Sub-Gaussian Mean Estimation in Polynomial Time

(loading loading loading – advance slide)

$\newcommand{\R}{\mathbb{R}}$ $\newcommand{\e}{\varepsilon}$ $\newcommand{\cD}{\mathcal{D}}$ $\newcommand{\poly}{\text{poly}}$ $\newcommand{\cN}{\mathcal{N}}$ $\newcommand{\tensor}{\otimes}$ $\newcommand{\E}{\mathop{\mathbb{E}}}$ $\renewcommand{\hat}{\widehat}$ $\newcommand{\iprod}[1]{\langle #1 \rangle}$ $\newcommand{\pE}{\tilde{\mathbb{E}}}$ $\newcommand{\Paren}[1]{\left ( #1 \right )}$ $\newcommand{\N}{\mathbb{N}}$ $\newcommand{\Tr}{\text{Tr}}$

mean estimation with sub-gaussian rates in polynomial time

sam hopkins (miller fellow, uc berkeley)

estimating the mean of a random vector

input: $X_1,\ldots,X_n \in \R^d$ independent copies of $X$
output: estimator $\hat{\mu}(X_1,\ldots,X_n)$ of $\mu = \E X$.
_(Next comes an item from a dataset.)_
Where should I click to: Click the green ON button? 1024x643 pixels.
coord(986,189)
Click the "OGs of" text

for this talk assume isotropic: $\E (X - \mu)(X - \mu)^\top = I$

obvious “algorithm” – the empirical mean

empirical mean: $\overline{\mu} = \tfrac 1 n \sum X_i$

mean square error: $\E \| \overline{\mu} - \mu \|^2 = \frac 1 n \E \|X - \mu\|^2 = \frac d n$

what about the tail?

tail of the empirical mean

how small is $\Pr(\| \overline{\mu} - \mu \| > t)$?
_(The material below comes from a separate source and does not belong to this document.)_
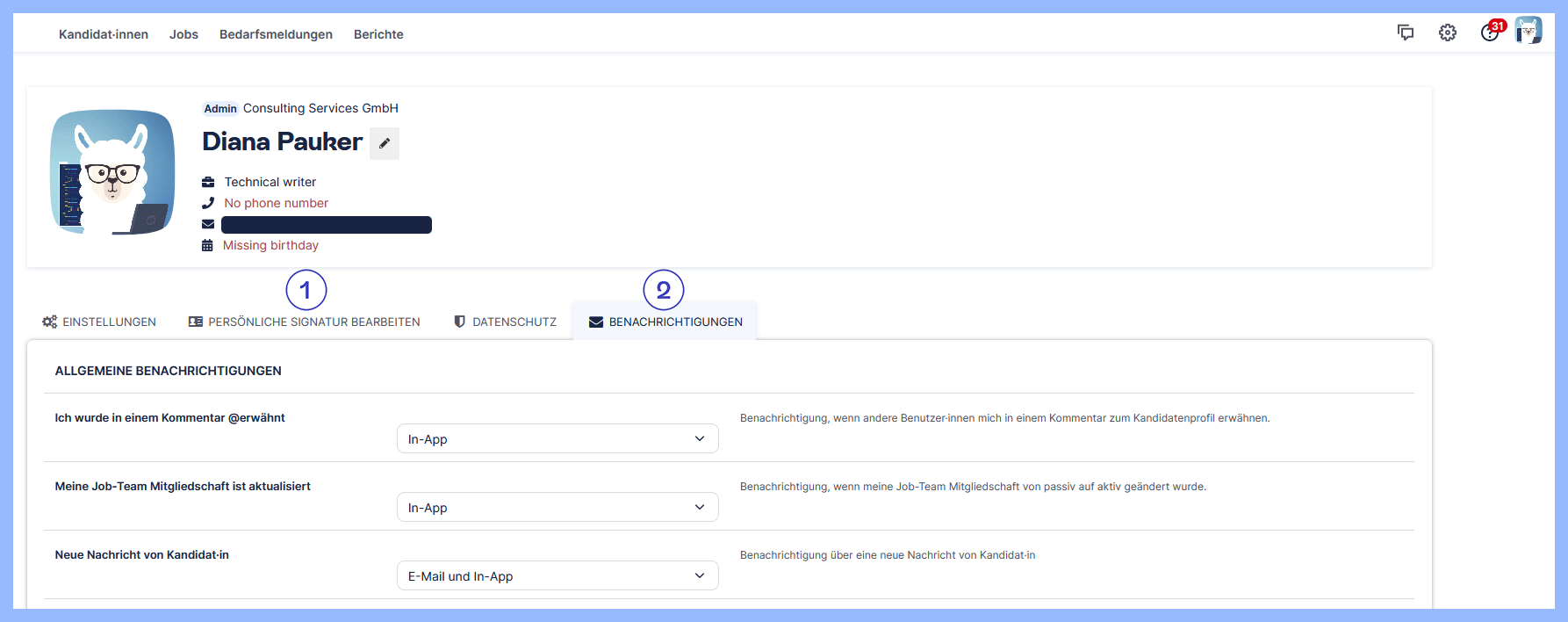
Task: Open help icon with 31 badge
Action: click(1490, 33)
confidence interval (c.i.): $\Pr(\| \overline{\mu} - \mu \| > t) \leq \delta$ implies $\delta$-c.i. of width $t$

gaussian case:

$X \sim \cN(\mu, I) \Rightarrow \Pr( \|\overline{\mu} - \mu\| > t + \underbrace{\sqrt{d/n}}_{\approx \E \|\overline{\mu} - \mu \| } ) \leq \underbrace{\exp(-t^2 n)}_{d\text{-independent subgaussian tail}}$

heavy-tailed case:

covariance $I \Rightarrow \Pr( \|\overline{\mu} - \mu\| > t ) \leq \underbrace{\frac d {t^2 n}}_{d\text{-dependent fat tail}}$

heavy tails

only assume $\E X, \E X^2$ are finite.

also occur in high dimensions: corruptions, power laws in large networks, etc.

beyond the empirical mean

recall: i.i.d. samples $X_1,\ldots,X_n$ of $X$, try to estimate $\mu = \E X$

how confident can you be? is there an estimator $\hat{\mu}$ with $\Pr( |\hat{\mu} - \mu| > t ) \leq \exp(-\Omega(t^2 n))$ when $X$ is heavy-tailed?

no. but you can fake it!

theorem (old, $d=1$):

for every $t$, exists $\hat{\mu}_t$ such that $\Pr( | \hat{\mu}_t - \mu | > t ) \leq \exp(-\Omega(t^2 n))$

and $\hat{\mu}_t$ is poly-time computable

if $d=1$ can estimate $\mu$ as if $X$ were Gaussian, even if only $\E X, \E X^2$ exist

what happens for $d > 1$?

beyond the empirical mean, high dimensions

theorem (lugosi-mendelson, 2018):

for every $t$, exists $\hat{\mu}_t$ such that

\[\Pr \left ( \| \hat{\mu}_t - \mu \| > O \left (t + \sqrt{d/n} \right ) \right )\leq \exp(-t^2 n)\]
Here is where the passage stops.